No Change in BP Targets; Rather, the ADA Stresses Individualization

Notably, the new ADA standards do not change the association’s prior hypertension definition of ≥140/90 recently put forth in a separate set of guidelines.

This contrasts with the recent statement from the American College of Cardiology, the American Heart Association, and other organizations deeming ≥130/80 as “stage 1 hypertension,” including specifically for people with diabetes.

The ADA document acknowledges the difference and provides details to support the 140/90 cutoff for people with diabetes.

This includes the ACCORD-BP trial involving 4733 type 2 diabetes patients, in which intensive blood-pressure control targeting systolic <120 did not improve the composite primary cardiovascular end point, and ADVANCE BP with 11,140 type 2 patients, in which the composite end point was improved but blood-pressure level achieved in the intervention group was 136/73.

Other large trials showing benefit for more intensive blood pressure-lowering, including SPRINT, didn’t enroll patients with diabetes.

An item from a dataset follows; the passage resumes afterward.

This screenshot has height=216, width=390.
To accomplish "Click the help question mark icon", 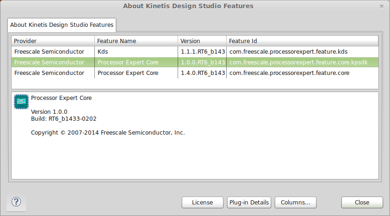I will 16,202.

These three studies, plus the HOT trial, are summarized and outlined in a new table, providing support for the existing ADA recommendations that most adults with diabetes and hypertension should have a target blood pressure of <140/90 mm Hg (Section 9, page S88, Table 9.1)

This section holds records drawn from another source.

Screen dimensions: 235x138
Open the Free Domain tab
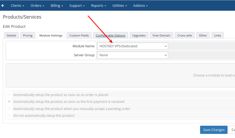[x=161, y=36]
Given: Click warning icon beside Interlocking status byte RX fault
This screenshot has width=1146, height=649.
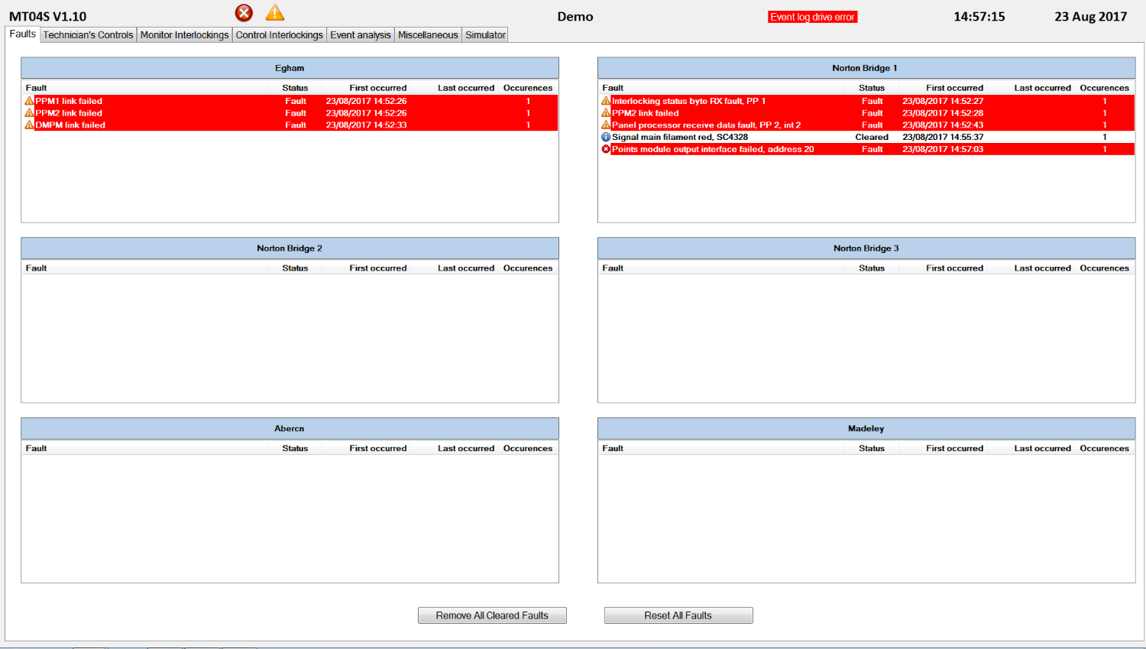Looking at the screenshot, I should point(606,101).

Also new is an algorithm illustrating the recommended antihypertensive treatment approach for such individuals (Section 9, page S90, Figure 9.1).

However, the ADA standards also say “Intensification of antihypertensive therapy to target blood pressures lower than <140/90 mm Hg (eg, <130/80 or <120/80 mm Hg) may be beneficial for selected patients with diabetes such as those with a high risk of cardiovascular disease.”

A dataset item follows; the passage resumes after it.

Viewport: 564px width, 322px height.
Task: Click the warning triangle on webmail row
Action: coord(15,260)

On this topic, Dr Cefalu said: “We were aware of the recommendations from other organizations, and moving forward we will consider all the additional evidence.”

He stressed also that the ADA’s guidelines advise individualization in blood-pressure management, as in all things. “We recommend individualization of care based on the particular patient and their comorbidities. We specifically discuss how to assess risk holistically and evaluate the whole patient.”

The ADA does join the AHA/ACC and other groups in new advice that patients with diabetes and hypertension monitor their blood pressure at home in order to overcome masked or “white-coat” hypertension and improve adherence to medications.

Also new is a recommendation that all pregnant women with preexisting type 1 or type 2 diabetes should consider daily low-dose aspirin starting at the end of the first trimester in order to reduce the risk of preeclampsia.

Standards of the Future Will Be in “Real Time”

Going forward, the ADA standards will be continually revised rather than published all at once at the end of each year.

“We’re changing the format, based on the fact that in this day and age so much new evidence accumulates so fast. We’re going to a real-time, ‘living document’ that is event-driven,” Dr Cefalu explained.

Thus, the standards will be changed right away if a new drug is approved, gains a new indication, or any other major changes occur that represent a significant shift in clinical practice.

A new standards app will be launched in February 2018. But for those who prefer the old-fashioned way, a hard copy will still come out in Diabetes Care every January.

Dr Cefalu is an employee of the American Diabetes Association. He has no further relevant financial relationships. Dr Kalyani has no relevant financial relationships. Disclosures for the coauthors are listed in the paper.